Un tesoretto in cibo, circa 150mila euro di alimenti, scoperto dai carabinieri tra i monti di Avella, nel Mandamento Baianese, in provincia di Avellino. I militari dell'Arma del Comando Provinciale irpino, nella fattispecie i carabinieri della stazione di Avella, impegnati in una operazione volta al contrasto della criminalità predatoria, hanno controllato un'area montana, rinvenendo il grande quantitativo di prodotti alimentari, che erano stati trafugati in un supermercato all'ingrosso della provincia di Caserta. La refurtiva è stata riconsegnata al legittimo proprietario, mentre sono ancora in corso indagini da parte dei militari dell'Arma per cercare di individuare i responsabili del furto.

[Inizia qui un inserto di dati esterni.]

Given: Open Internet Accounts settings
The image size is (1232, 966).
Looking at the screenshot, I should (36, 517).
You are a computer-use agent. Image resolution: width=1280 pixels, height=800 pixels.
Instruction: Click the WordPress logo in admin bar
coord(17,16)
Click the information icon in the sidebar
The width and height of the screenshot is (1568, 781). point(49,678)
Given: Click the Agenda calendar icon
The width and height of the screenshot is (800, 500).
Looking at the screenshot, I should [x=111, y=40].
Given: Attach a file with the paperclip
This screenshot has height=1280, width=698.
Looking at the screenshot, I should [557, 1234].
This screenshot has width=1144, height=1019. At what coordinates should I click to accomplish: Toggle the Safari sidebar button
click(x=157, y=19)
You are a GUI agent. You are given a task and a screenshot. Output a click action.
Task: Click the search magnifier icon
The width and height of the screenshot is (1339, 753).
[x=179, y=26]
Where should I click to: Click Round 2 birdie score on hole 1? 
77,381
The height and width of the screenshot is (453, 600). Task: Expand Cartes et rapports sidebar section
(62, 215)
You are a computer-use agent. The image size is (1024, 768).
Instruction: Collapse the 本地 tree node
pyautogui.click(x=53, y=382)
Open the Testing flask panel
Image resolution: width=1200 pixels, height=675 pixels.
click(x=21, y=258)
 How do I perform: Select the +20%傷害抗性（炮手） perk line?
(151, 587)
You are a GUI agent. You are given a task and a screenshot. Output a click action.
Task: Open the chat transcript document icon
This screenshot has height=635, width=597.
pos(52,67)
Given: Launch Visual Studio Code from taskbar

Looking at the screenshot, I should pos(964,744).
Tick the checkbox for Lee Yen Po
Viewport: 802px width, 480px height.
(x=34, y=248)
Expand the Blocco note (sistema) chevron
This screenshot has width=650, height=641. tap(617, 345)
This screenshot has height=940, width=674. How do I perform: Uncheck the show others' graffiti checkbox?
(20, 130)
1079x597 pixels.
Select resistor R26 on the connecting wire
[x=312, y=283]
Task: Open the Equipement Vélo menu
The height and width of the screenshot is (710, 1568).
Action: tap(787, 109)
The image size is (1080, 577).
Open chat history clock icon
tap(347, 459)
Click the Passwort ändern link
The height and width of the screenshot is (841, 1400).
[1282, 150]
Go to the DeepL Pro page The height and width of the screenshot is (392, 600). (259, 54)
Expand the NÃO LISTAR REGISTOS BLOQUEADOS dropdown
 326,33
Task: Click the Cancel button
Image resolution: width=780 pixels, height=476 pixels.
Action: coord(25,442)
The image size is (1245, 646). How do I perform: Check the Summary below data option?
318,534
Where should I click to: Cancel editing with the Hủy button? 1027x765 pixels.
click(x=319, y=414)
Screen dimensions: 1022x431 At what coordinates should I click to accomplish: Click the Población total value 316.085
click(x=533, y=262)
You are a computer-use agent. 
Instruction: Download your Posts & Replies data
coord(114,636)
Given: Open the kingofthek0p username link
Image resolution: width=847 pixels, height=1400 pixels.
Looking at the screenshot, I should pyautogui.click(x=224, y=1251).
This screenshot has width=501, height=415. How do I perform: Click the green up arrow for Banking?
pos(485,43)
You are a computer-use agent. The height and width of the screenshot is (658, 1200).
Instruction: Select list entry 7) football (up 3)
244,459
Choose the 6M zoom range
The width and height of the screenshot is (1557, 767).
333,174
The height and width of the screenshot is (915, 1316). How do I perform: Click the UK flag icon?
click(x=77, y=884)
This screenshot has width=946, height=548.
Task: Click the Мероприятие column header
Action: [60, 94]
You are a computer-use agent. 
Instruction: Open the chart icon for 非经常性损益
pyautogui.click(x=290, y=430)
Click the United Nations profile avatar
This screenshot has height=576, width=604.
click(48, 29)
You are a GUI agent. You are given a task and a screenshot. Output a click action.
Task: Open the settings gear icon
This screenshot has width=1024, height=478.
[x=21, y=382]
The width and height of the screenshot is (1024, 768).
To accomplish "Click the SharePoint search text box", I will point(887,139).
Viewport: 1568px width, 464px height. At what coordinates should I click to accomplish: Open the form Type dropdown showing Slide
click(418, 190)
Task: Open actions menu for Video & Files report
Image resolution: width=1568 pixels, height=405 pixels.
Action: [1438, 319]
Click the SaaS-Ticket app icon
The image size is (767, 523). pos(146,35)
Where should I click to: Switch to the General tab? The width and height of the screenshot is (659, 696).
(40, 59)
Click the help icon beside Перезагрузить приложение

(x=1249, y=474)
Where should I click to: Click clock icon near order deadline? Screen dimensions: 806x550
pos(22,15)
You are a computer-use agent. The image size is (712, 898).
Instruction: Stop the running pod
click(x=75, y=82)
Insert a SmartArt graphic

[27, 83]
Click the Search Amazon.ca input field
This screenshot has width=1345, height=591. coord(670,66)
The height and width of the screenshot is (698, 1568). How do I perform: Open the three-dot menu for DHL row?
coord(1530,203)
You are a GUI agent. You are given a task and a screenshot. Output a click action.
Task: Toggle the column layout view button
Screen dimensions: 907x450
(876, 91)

A Caserta, invece, i carabinieri hanno scoperto 13 cosiddetti "furbetti del cartellino" che truffavano l'Asl: si tratta di medici ed infermieri in servizio all'Asl di Aversa che attestavano falsamente di trovarsi al lavoro, mentre in realtà se ne andavano in giro a svolgere faccende e commissioni private. Si tratta, nella fattispecie, di 7 dirigenti medici e di 6 tra tecnici amministrativi ed infermieri, tutti accusati di truffa al Sistema sanitario regionale: per tutti è scattata la sospensione dall'esercizio del pubblico servizio. Secondo quanto ricostruito da carabinieri e magistrati della Procura di Napoli Nord in fase di indagine – l'inchiesta è stata aperta nel 2017 – ci sarebbero stati almeno 270 casi di allontanamento illecito dal luogo di lavoro, alcuni anche più volte nello stesso giorno: emblematico il caso di uno degli indagati, che si sarebbe allontanato ben 36 volte in 58 giorni di lavoro.